*** Opening of Information supplied ***

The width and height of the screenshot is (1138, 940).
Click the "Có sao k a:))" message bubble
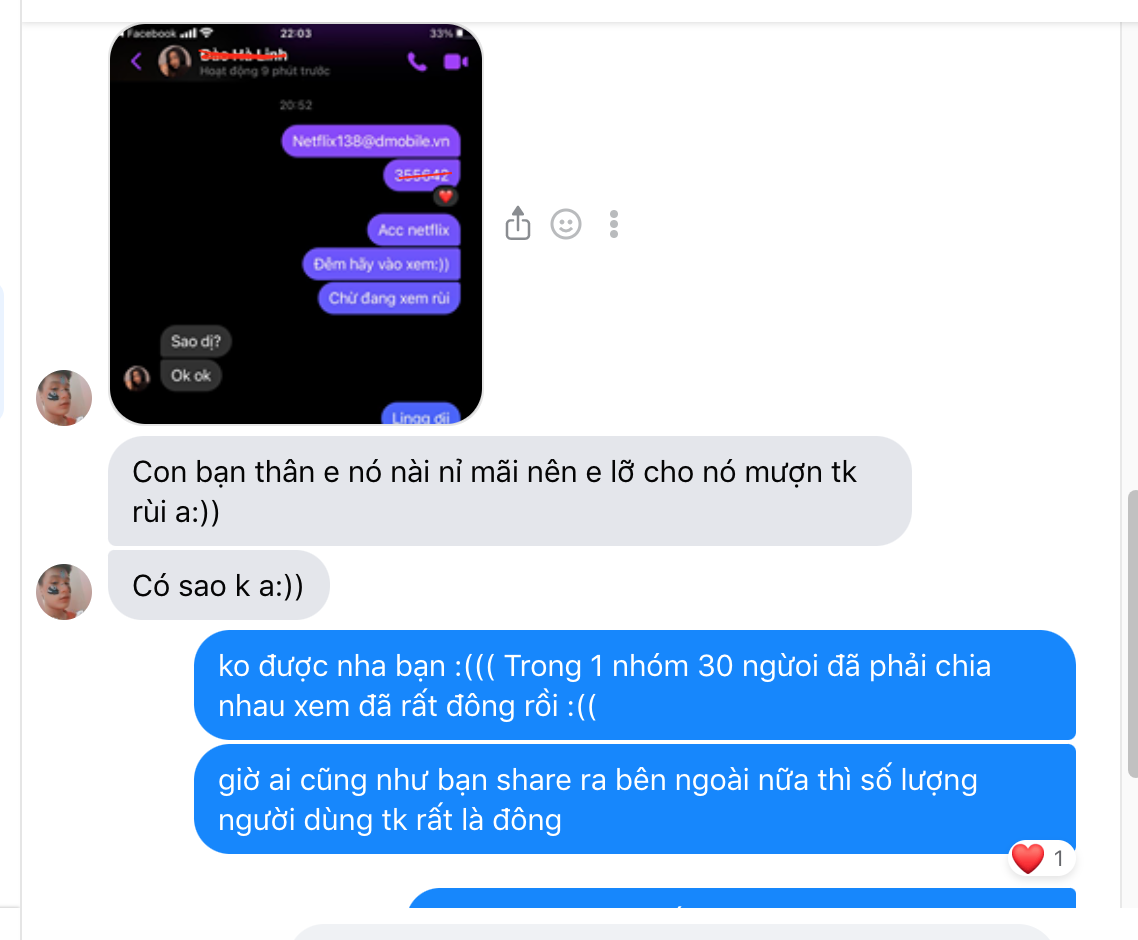[218, 585]
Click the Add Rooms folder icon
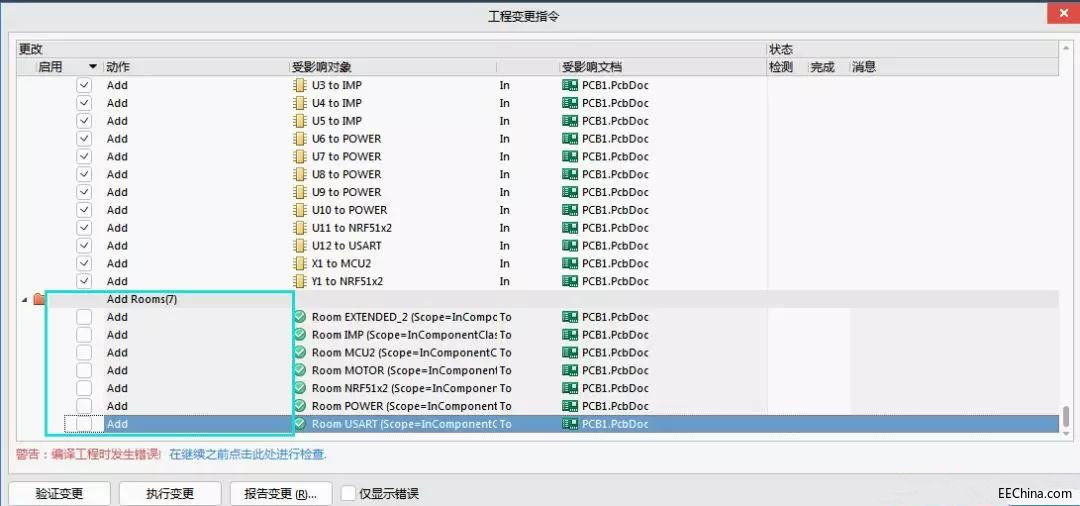 [39, 299]
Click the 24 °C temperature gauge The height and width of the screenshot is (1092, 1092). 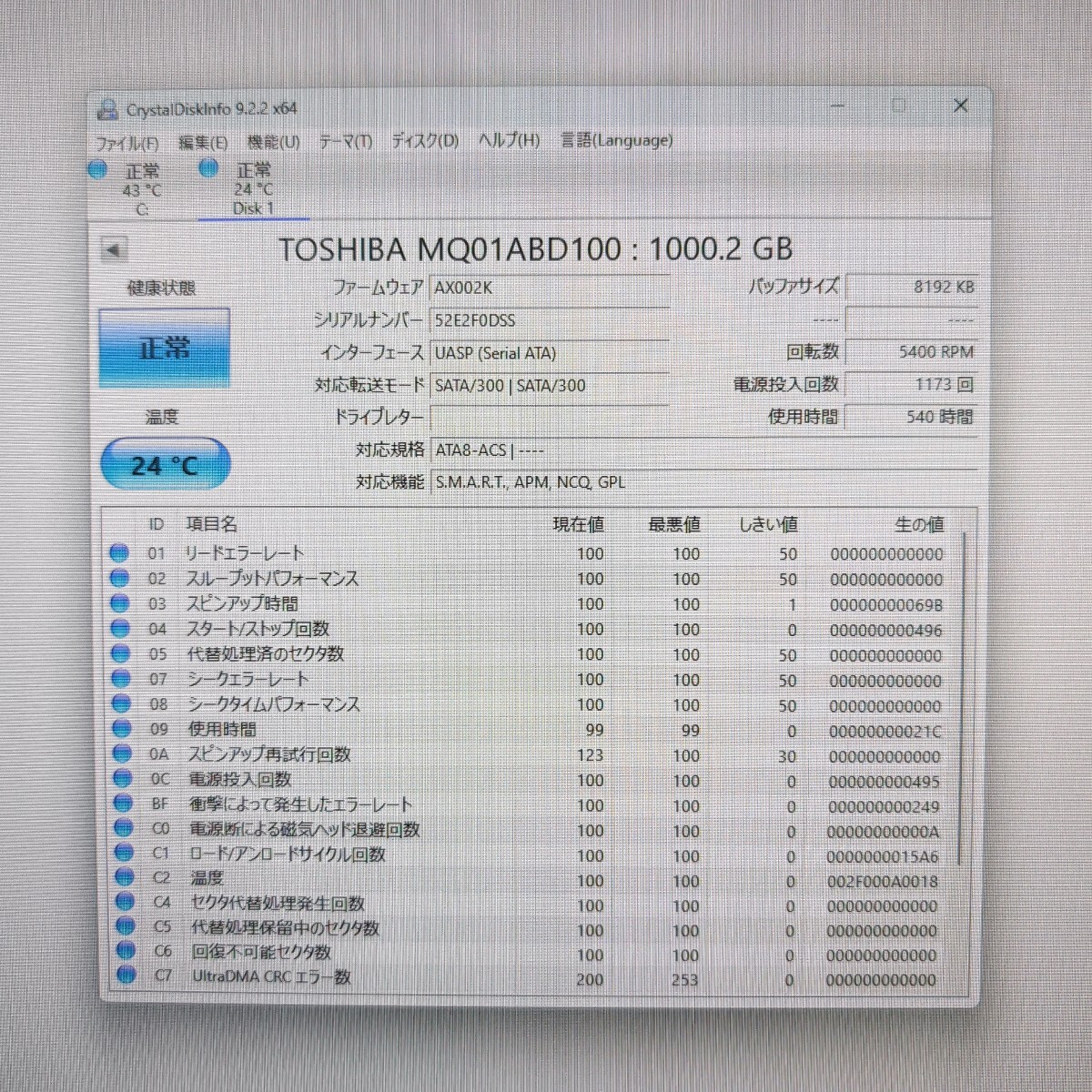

*** Close of Information supplied ***

→ **Aim of the exercise**: I'd like the data above duplicated exactly, with no pictures included.

→ **Solved exercise**:
The width and height of the screenshot is (1138, 940).
Click the "Có sao k a:))" message bubble
[218, 585]
Click the Add Rooms folder icon
 [39, 299]
Click the 24 °C temperature gauge The height and width of the screenshot is (1092, 1092). 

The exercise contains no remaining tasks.